» Exercise
As written and without pictures, set down the lines from the one that contains "289x387 pixels." through the end of the data.

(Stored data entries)
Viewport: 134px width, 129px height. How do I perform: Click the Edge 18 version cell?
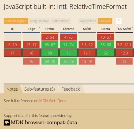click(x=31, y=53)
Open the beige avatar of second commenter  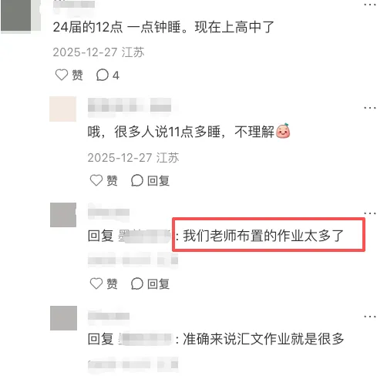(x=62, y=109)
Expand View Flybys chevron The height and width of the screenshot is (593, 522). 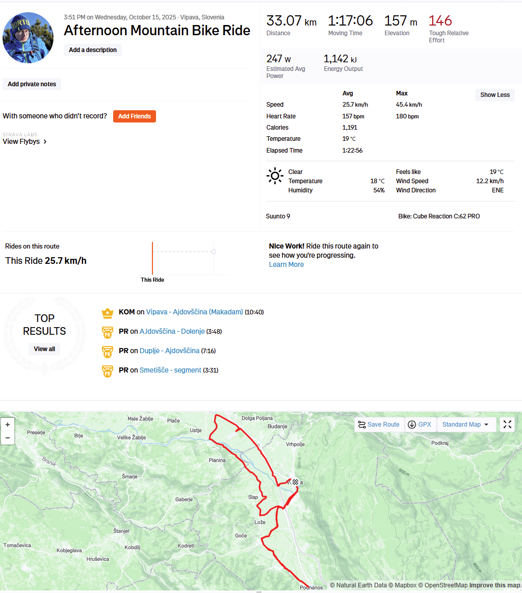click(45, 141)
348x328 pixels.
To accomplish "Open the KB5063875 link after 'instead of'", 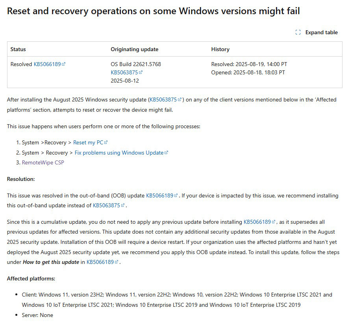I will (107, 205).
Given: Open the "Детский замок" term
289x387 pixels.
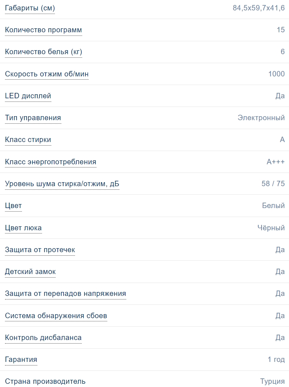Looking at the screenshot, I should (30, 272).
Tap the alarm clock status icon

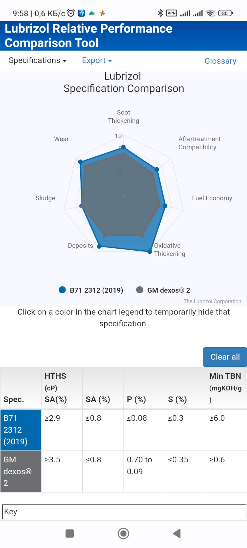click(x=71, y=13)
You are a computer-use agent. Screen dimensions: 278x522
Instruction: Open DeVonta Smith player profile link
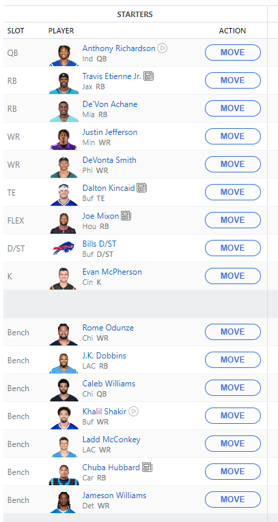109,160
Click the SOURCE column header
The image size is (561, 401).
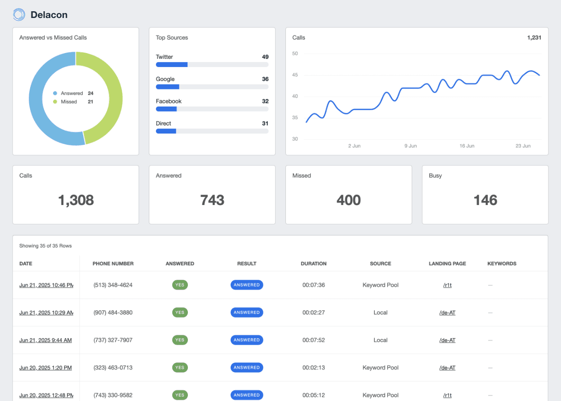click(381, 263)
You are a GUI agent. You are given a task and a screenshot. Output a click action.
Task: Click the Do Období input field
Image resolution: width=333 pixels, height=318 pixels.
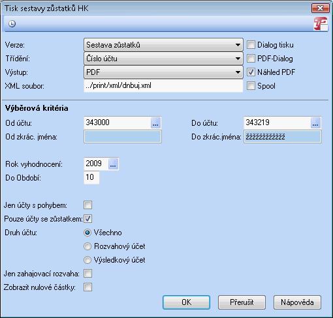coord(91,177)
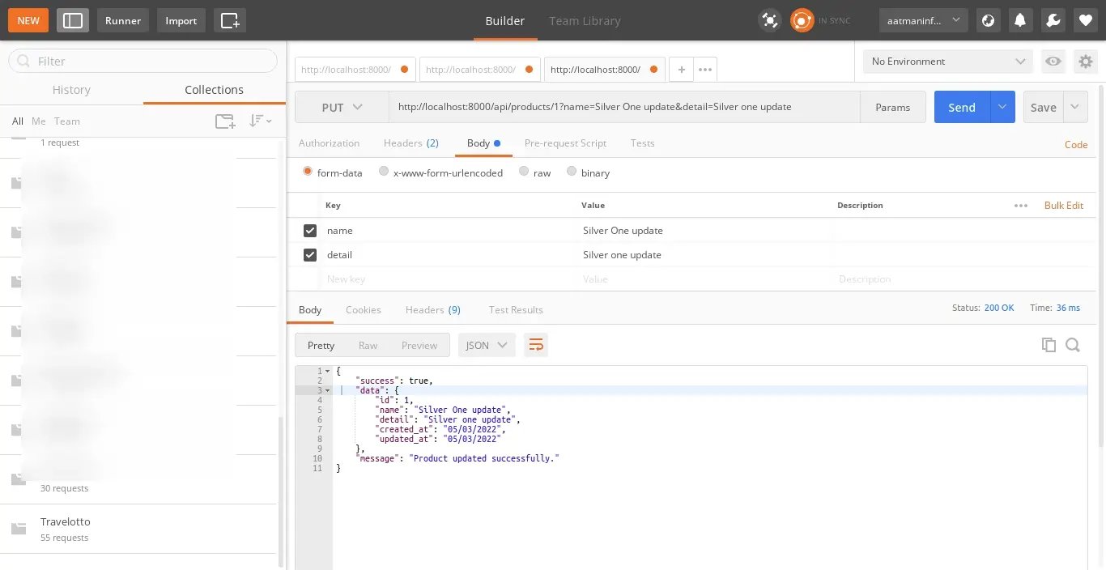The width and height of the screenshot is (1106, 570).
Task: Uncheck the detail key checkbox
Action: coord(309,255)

» Written answer
289x387 pixels.
Looking at the screenshot, I should (30, 272).
Tap the alarm clock status icon

click(x=71, y=13)
You are a computer-use agent. Screen dimensions: 278x522
Instruction: Open DeVonta Smith player profile link
109,160
Click the SOURCE column header
The image size is (561, 401).
click(381, 263)
You are a GUI agent. You are given a task and a screenshot. Output a click action.
Task: Click the Do Období input field
Image resolution: width=333 pixels, height=318 pixels.
coord(91,177)
The width and height of the screenshot is (1106, 570).
Task: Uncheck the detail key checkbox
Action: coord(309,255)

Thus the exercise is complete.